- [INSTRUÇÃO DA TAREFA]: Prossiga com o texto sobre a inflação no Brasil, começando logo após a última frase apresentada.

- [TRECHO FORNECIDO]:

Por Arthur Pentagna – Mestre em Economia pela UFPR
A inflação, um velho conhecido vilão em nosso país, voltou a preocupar as famílias brasileiras nos últimos tempos. Hoje, evidentemente, a alta de preços não chega nem perto da magnitude que teve nos anos 80 e início dos anos 90, quando flertamos com um processo hiperinflacionário.
No entanto, devido a características específicas dos atuais aumentos de preços e pelo fato dessa inflação ocorrer ao mesmo tempo de uma grave crise econômica, devemos examinar essa questão com o devido cuidado.
Buscarei, através deste texto, esclarecer para o leitor o que é inflação, quais as diferenças entre índices de inflação diversos, quais são as causas mais comuns da inflação e, por fim, analisarei o caso concreto da inflação em nosso país desde janeiro do ano passado, em especial a inflação dos alimentos.
O que é inflação?
A inflação se caracteriza por um aumento persistente e disseminado de preços. Isso significa que se os preços aumentam no início de um período mas esse aumento é revertido até o final do mesmo, não podemos dizer que houve inflação no intervalo de tempo analisado. Da mesma forma, se apenas um item que um consumidor costuma comprar aumenta de preço dentro de um conjunto de centenas de outros produtos, enquanto os outros diminuem de preço ou permanecem estáveis, um processo inflacionário não é caracterizado.
Quais são as diferenças entre índices de inflação?
Com o que é inflação definido, o leitor pode estar se perguntando: se inflação é algo tão facilmente definível, por que quando se fala em inflação tantas siglas e números diferentes são citados? De fato, existem vários índices de inflação diferentes, com siglas que parecem verdadeiras sopas de letrinhas (IPCA, INPC, IGP, etc). O que diferencia estes índices entre si é qual é a cesta de produtos e qual é o mercado que é considerado quando o índice é elaborado.
Existem índices que buscam medir as alterações de preços para o consumidor final e índices que buscam medir as variações para as empresas, além de índices mistos que consideram ambos os mercados. Além disso, mesmo dois índices que buscam medir a inflação para um mesmo mercado podem ter diferenças metodológicas que fazem com que os números apurados divirjam. Um exemplo é o IPCA e o INPC.
Tanto o IPCA quanto o INPC buscam refletir as variações de preços para o consumidor final (as famílias), no entanto o primeiro leva em conta a cesta de consumo (os produtos que são comprados) média para famílias que ganham até 40 salários mínimos, enquanto o segundo apenas considera as famílias com renda de até 5 salários mínimos. Vale notar que a inflação oficial do Brasil, utilizada pelo Banco Central do Brasil para balizar sua política de juros, é o IPCA, calculado pelo IBGE.

- [MATERIAL FORNECIDO]:
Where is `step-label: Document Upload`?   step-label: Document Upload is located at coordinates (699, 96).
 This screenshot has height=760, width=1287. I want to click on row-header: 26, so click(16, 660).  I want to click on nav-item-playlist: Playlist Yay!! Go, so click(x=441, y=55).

- [ESPAÇO PARA RESPOSTA]:
Dessa forma, não existe uma única inflação. Existem várias inflações diferentes. Na verdade, cada consumidor brasileiro tem a sua própria inflação, que se baseia em quais produtos aquele indivíduo compra. O que os índices supracitados buscam medir, na realidade, é a inflação média que certo público vivenciou em determinado período.
Vamos pensar em um exemplo para melhor ilustrar o que está sendo dito. Digamos que um indivíduo hipotético, chamado Carlos, consome apenas dois produtos, arroz e feijão. Carlos tem o seu salário reajustado periodicamente pelo INPC. Se o INPC acumulado no ano anterior foi de 5%, e os preços tanto do arroz quanto do feijão subiram em 10% no mesmo período, Carlos terá uma diminuição de sua renda real. Isso ocorre pois, nesse caso, o índice de inflação utilizado para seu reajuste salarial teve uma variação menor do que a inflação individual de Carlos. Por outro lado, se os preços do arroz e do feijão tivessem permanecido estáveis, Carlos teria tido um aumento de sua renda real. Isso significa que, na primeira situação, Carlos teria menos dinheiro para comprar arroz e feijão, enquanto no segundo caso o oposto seria verdade.
No entanto, se o INPC mede fidedignamente a inflação de todas as famílias que considera e se todos que fazem parte desse conjunto tivessem sua renda reajustada pelo índice, na média não haveria nenhum ganho ou perda de renda real. Ou seja, embora dentro de um conjunto possam haver as cestas de consumo as mais diversas possíveis, o que se busca medir através de um índice de inflação é qual é a cesta de consumo média desse conjunto e qual foi a variação de preços dessa cesta no período analisado.
O que causa a inflação?
Os economistas, em geral, dividem a inflação em dois tipos: inflação de demanda e inflação de oferta. A inflação de demanda ocorre quando a economia, por estar muito aquecida, começa a apresentar uma aceleração da inflação. Os consumidores, nesse caso, estão demandando produtos em um volume que as empresas não são capazes de suprir, o que leva a um aumento de preços. Uma analogia para entender esse fenômeno é pensar em um carro. Quanto mais você acelera, mais rápido esse carro irá se movimentar. No entanto, atingido certo limite, seguir acelerando não fará com que o carro se mova mais rápido, mas sim gerará mais calor. Dessa forma, o motor do carro irá superaquecer.
A inflação de oferta, por outro lado, não ocorre em função de um aumento na demanda por produtos. Esse tipo de inflação ocorre devido a algum evento que influa negativamente nas condições da economia de ofertar produtos. O exemplo mais comum são as quebras de safra. Quando algum item, digamos o milho, acaba tendo uma produção muito menor do que o usual devido a um evento climático adverso, o preço do mesmo irá subir mesmo na ausência de uma maior demanda.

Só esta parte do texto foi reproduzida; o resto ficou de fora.